## Required task A
According to the Spain travel post, what was the focus of the author's Fulbright fellowship in Malaysia?
## Required task B
Resume the Spain travel post from the point where it stops.

## Excerpt provided
==================================================

Planning 2 Weeks in Madrid & Andalucia

  • tonygentry
  • May 15
  • 7 min read

Updated: May 16

My wife Chris and I just returned from a long-awaited two-week vacation in Spain, and for anyone planning a first trip there thought some of what we learned along the way might be of use.


So for starters, where to go?


The first big questions: Is it advisable to do Barcelona and Madrid and some of Andalucia in two weeks? Can you visit Spain and Portugal in that time? Well, yes, but my friends who know Spain well suggested we cool our jets and limit the daylong travels involved in such ambitious routes. In the end we decided to save Barcelona and Portugal for some hoped for future trips, land in Madrid and after a few days there rent a car and head out for an Andalucian adventure.


Another caveat: I understand that Spain has some of the best beaches in the world, many along the Mediterranean coast, but our thinking was that beaches are beaches, we have good ones here, let’s do something new. So we came within an hour of the shoreline and never saw the sea. Maybe not your cup of tea, but that’s what we did.


Here's why. Three years ago, just as I was retiring from professoring, I had the honor of doing a Fulbright fellowship in Malaysia (focus was assistive technology for autism), hosted by Muslim professors who took me to mosques and introduced me to a culture where each day is punctuated by five calls to prayer (not to mention the best street food I’ve ever tasted). So in visiting Spain, I wanted to visit the existing landmarks of Islam’s 800-year reign in Andalucia, the mosques and Alcazars of a golden age of science, art, technology and religious tolerance. Again, maybe that’s not your thing, but if your bucket list includes UNESCO World Heritage Sites, on a journey through Cordoba, Seville, and Grenada (with stops in the white villages along the way), you can check off quite a few.

==================================================

## Source material
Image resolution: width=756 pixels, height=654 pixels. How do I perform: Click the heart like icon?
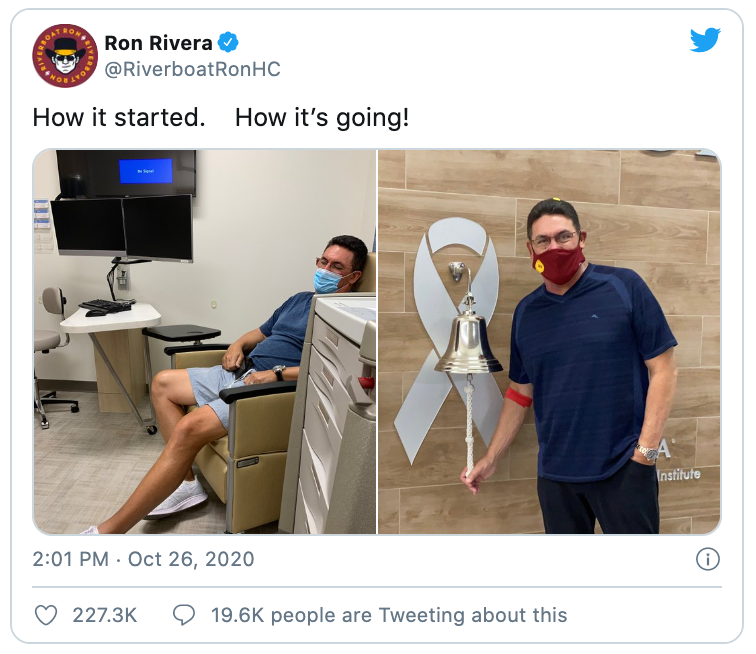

==================================================

## Expected answer A
Assistive technology for autism.

## Expected answer B
So we had a route that our friends approved:  Madrid (3 nights), Cordoba (2), Seville (3), Ronda (1), Grenada (2), Toledo (1) and back to the airport in Madrid.


The next question was when to go?


If you’re headed to southern Spain, we learned that high season is not the summer (stiflingly hot, even in Madrid), but what most other places call shoulder season, spring and fall (winter is rain and not just on the plain). We didn’t know that, so thinking we were getting ahead of the crowds and high prices, we booked our trip for the first two weeks in May.


The second thing to consider is festivals, and this is where I made my biggest mistake, not checking Spanish fiesta calendars. If we’d left a week earlier, we could have enjoyed the Easter pageantry that takes place in pretty much every Spanish town, but we also just missed the courtyard festival in Cordoba (when flower-bedecked private courtyards open to the public), the Feria de Abril in Seville (when the whole town goes flamenco), and who knows how many other local fairs. On the other hand, we did, entirely by accident, find ourselves in Cordoba for the Festival of Crosses weekend, every square in the old town turned into an all-day-and-night beer and tapas fest replete with flamenco performances, bands and dj’s. Our takeaway being, since there’s a party anywhere you look in southern Spain, whatever your calendar, you’ll probably hit one. But unlike us, do check before you go.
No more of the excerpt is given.